My Southern born and raised mother always assured me that I would regret it if I were to act on my long desire to get a tattoo. She would spouted soliloquies along the lines of "people change" and "you'll never like that same things throughout your entire life." She thought I was fickle and perhaps I was. My teenage years remained ink-free. Today I have 6. One took hours, others only minutes - but they are full of meaning no matter their size.

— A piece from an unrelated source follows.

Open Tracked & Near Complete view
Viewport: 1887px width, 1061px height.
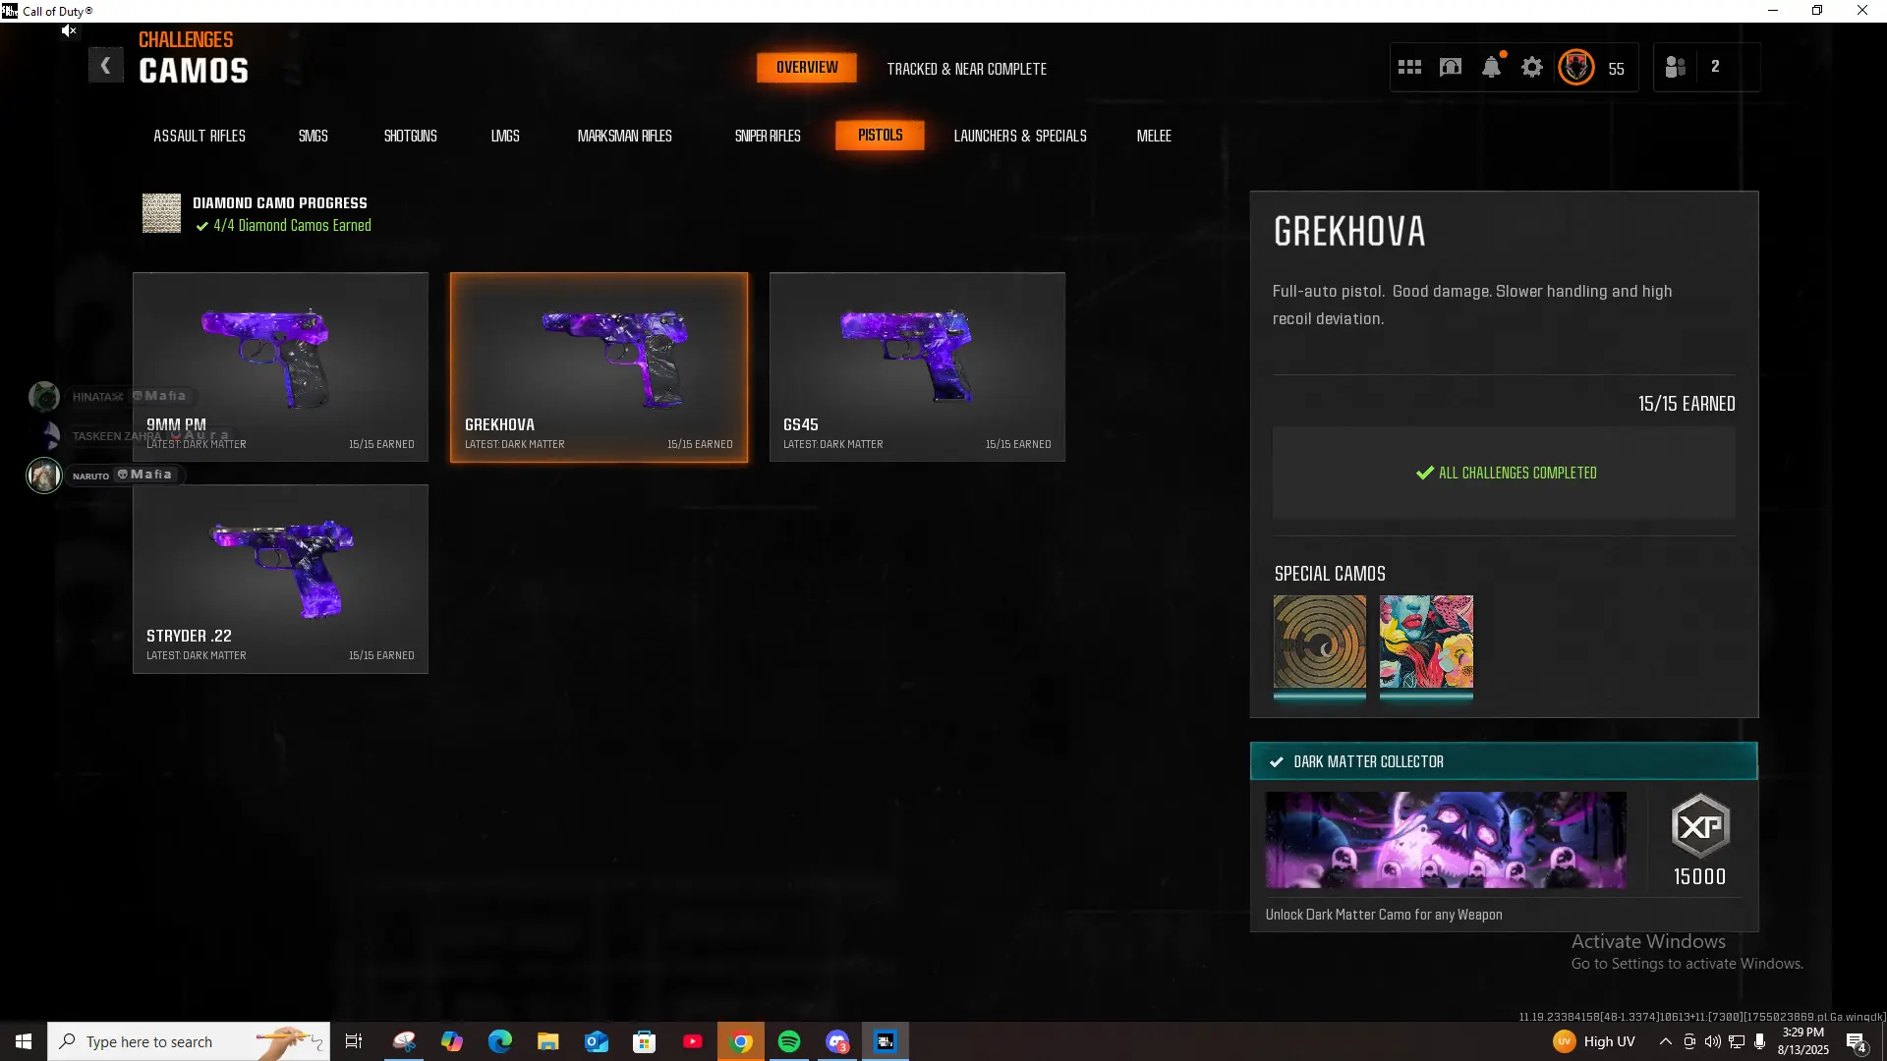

Maybe the South hasn't quite caught up with the rest of the world because my permanent art is often brought up at family gatherings. I would be asked "why I would do such a thing to my body?" The first job I took after moving to Chattanooga required me cover all my tattoos as if they had some weight on the validity of the company. I've even heard grand statements like: "you're being destructive." Never once have I viewed tattoos as destructive. Perhaps it was my time in India studying Buddhism or maybe it was my years modeling that counseled me to accept that this body is not permanent. So how can I be destructive to an entity that is already fading? Zen Buddhist Dogen Zenji said "Your body is like a dew-drop on the morning grass, your life is as brief as a flash of lightning. Momentary and vain, it is lost in a moment." My tattoos are somewhat a practice of such meditation. They are mechanisms in my life for defining my character and solidifying my identity. They mark of happenings. They have been my comfort during loss and pain. They've empowered me when I've been broken and acted as a marker for a personal shift in perspective. They have meaning that can't be explained or understood until one has experienced such for themselves.
When I comes down to answering the absurd question of "why?" I find that everyone has a different reason. Rebellion, art, or to capture a moment in time. Conclusively, the "why" doesn't matter because those asking don't want to understand tattoos to begin with. For the rest of us, they are our sanctuary, our comfort, or confidence and they ultimately just become us.